# 4 simple ways to label financial data for Machine Learning

### Alejandro Pérez

#### 17/03/2021

We have seen in previous posts what is machine learning and even how to create our own framework. Combining machine learning and finance always leads to interesting results. Nevertheless, in supervised learning, it is crucial to find a set of appropriate labels to train your model. In today’s post, we are going to see 3 ways to transform our data into a classification problem and 1 to transform it into a regression one.

## What is ‘labeling’?

Labeling is the process of designing a supervisory signal for a set of data so that a model can infer properties from it.
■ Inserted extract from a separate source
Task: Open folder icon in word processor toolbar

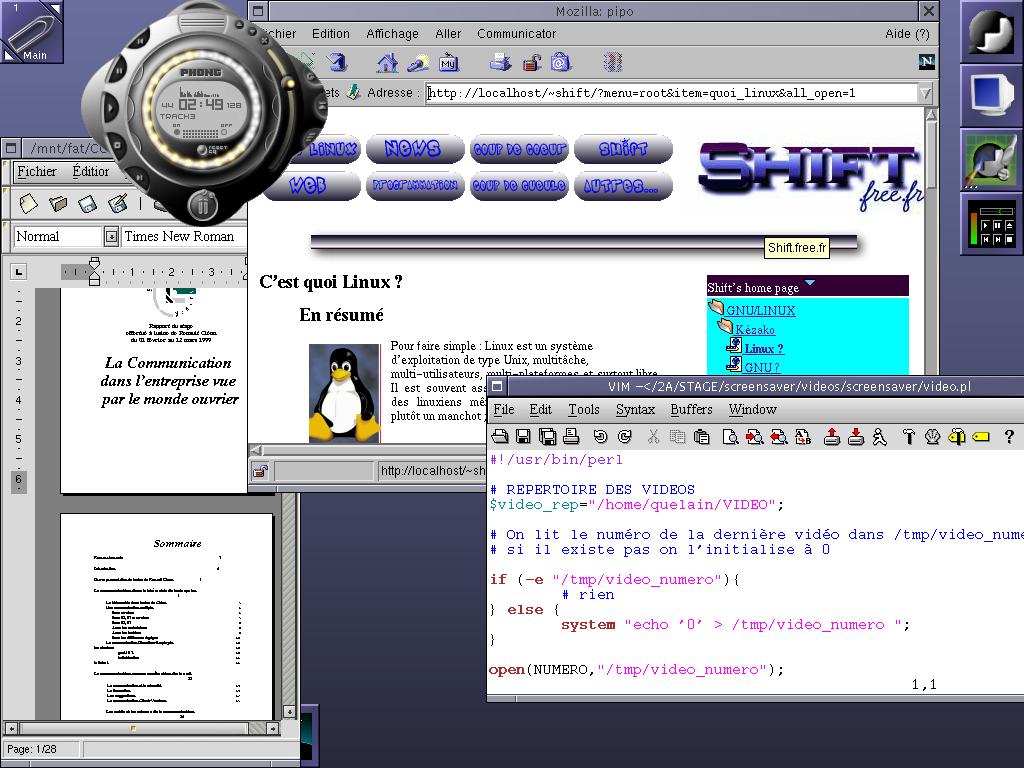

In other words, a label is an outcome we want our model to learn. We say that labeled data are annotated data.

Like features, the way we label our data contains information about the problem itself. That is why is so important to do it right.

## Binary Labeling

Let’s start with the simplest one. The easiest way to label returns is to assign a label depending on the returns sign: we label positive returns as class 1 and negative returns as class 0. We can call this method binary labeling.

def binary_labelling(data, name='Close'):
"""Binary labelling.

Label the data according to its sign. If it is positive, if will be
labeled as 1, if it is negative, it will be labeled as 0.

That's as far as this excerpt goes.